In embodiments, the second transceiver is further configured to perform a continuous or partial sensing of a second set of resources of the sidelink, in order to obtain a second sensing information, the second sensing information describing an occupancy of at least a proper subset of the second set of resources of the sidelink, wherein the second sidelink transmission comprises:
wherein the first set of resources and the second set of resources are the same sets of resources, different sets of resources or partially overlapping sets of resources.
Further embodiments provide a method for sharing sensing information with a first transceiver [e.g., V-UE 1] of a wireless communication system, the first transceiver operating in a sidelink in-coverage, out of coverage or partial coverage scenario [e.g., NR sidelink mode [e.g., mode 1 or mode 2]], in which resources for a sidelink communication [e.g., transmission and/or reception] over a sidelink are pre-configured by the wireless communication system or allocated or scheduled autonomously by the at least two transceivers, the method comprising: performing a continuous or partial sensing of a first set of resources [e.g., sub-channels, a resource pool or a bandwidth part] of the sidelink, in order to obtain a first sensing information, the first sensing information describing an occupancy of at least a proper subset of the first set of resources of the sidelink; performing a first sidelink transmission from the first transceiver to a second transceiver of the wireless communication system, wherein the first sidelink transmission comprises the first sensing information.

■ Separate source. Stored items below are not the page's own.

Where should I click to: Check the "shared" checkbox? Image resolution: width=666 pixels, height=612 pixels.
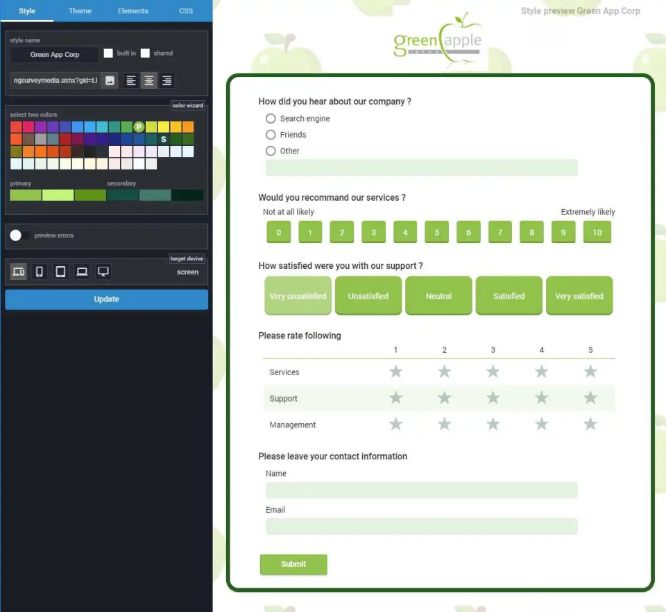click(x=145, y=53)
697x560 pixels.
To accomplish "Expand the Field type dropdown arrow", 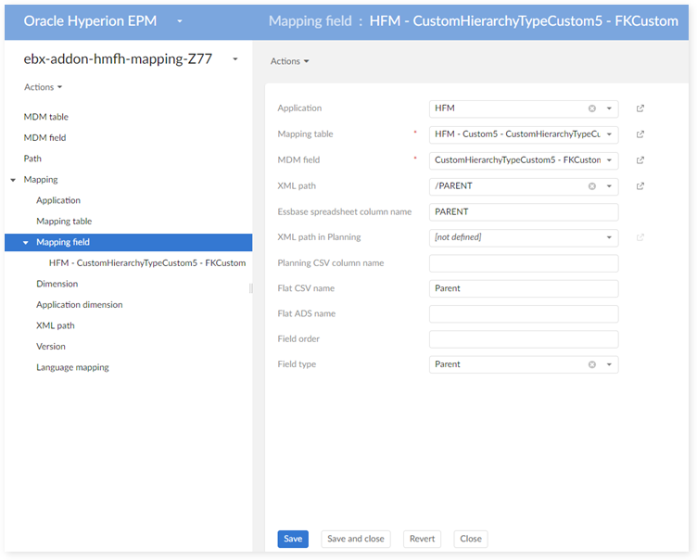I will tap(609, 364).
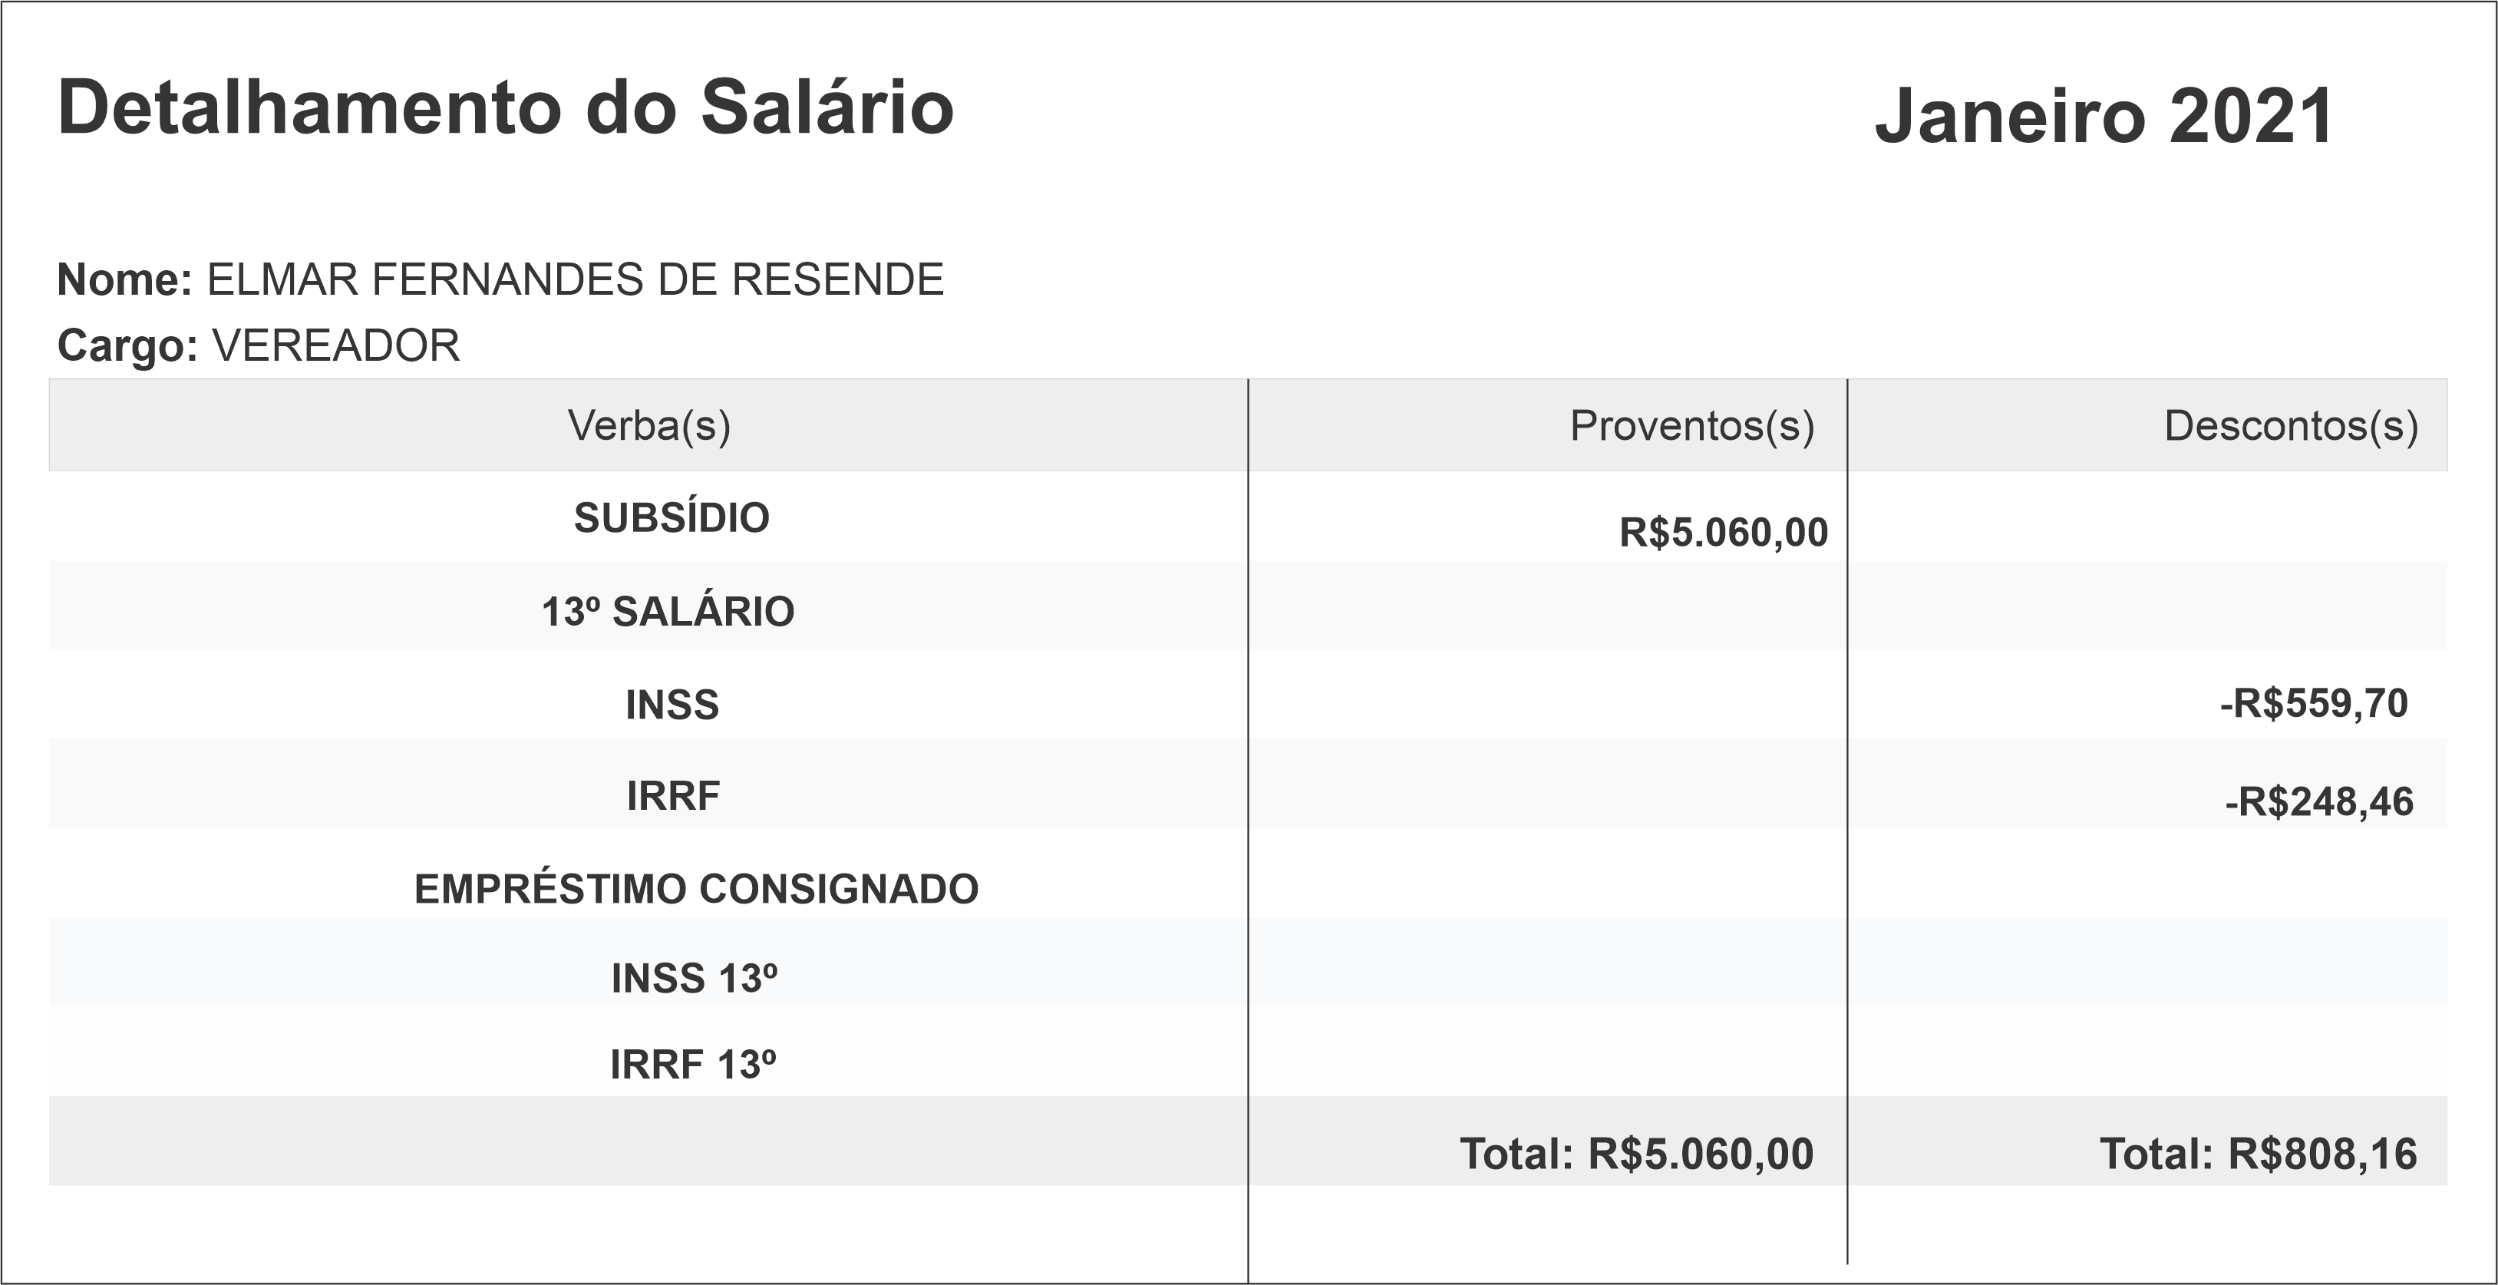Click the "Detalhamento do Salário" title
Image resolution: width=2498 pixels, height=1285 pixels.
tap(505, 108)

Further embodiments provide a method for sharing sensing information with a second transceiver [e.g., P-UE 1] of a wireless communication system, the second transceiver operating in a sidelink in-coverage, out of coverage or partial coverage scenario [e.g., NR sidelink mode [e.g., mode 1 or mode 2]], in which resources for a sidelink communication [e.g., transmission and/or reception] over a sidelink are pre-configured by the wireless communication system or allocated or scheduled autonomously by the at least two transceivers, the method comprising: receiving a first sidelink communication from a first transceiver of the wireless communication system, the first sidelink communication comprising a first sensing information, the first sensing information describing an occupancy of at least a proper subset of resources of the sidelink; performing a second sidelink transmission from the second transceiver to a third transceiver of the wireless communication system, wherein the second sidelink transmission comprises the first sensing information or an information derived therefrom.
Further embodiments provide a first transceiver of a wireless communication system, wherein the first transceiver is configured to operate in a sidelink in-coverage, out of coverage or partial coverage scenario [e.g., NR sidelink mode [e.g., mode 1 or mode 2]], in which resources for a sidelink communication [e.g., transmission and/or reception] over a sidelink are pre-configured by the wireless communication system or allocated or scheduled autonomously by the first transceiver, wherein the first transceiver is configured to perform a continuous or partial sensing of a first set of resources [e.g., sub-channels, a resource pool or a bandwidth part] of the sidelink, in order to obtain a first sensing information, the first sensing information describing an occupancy [e.g., based on energy level [e.g., RSRP or RSSI]] of at least a proper subset [e.g., Sa] of the first set of resources of the sidelink, wherein the first transceiver is configured to perform a first sidelink transmission to a second transceiver of the wireless communication system, wherein the first sidelink transmission comprises the first sensing information.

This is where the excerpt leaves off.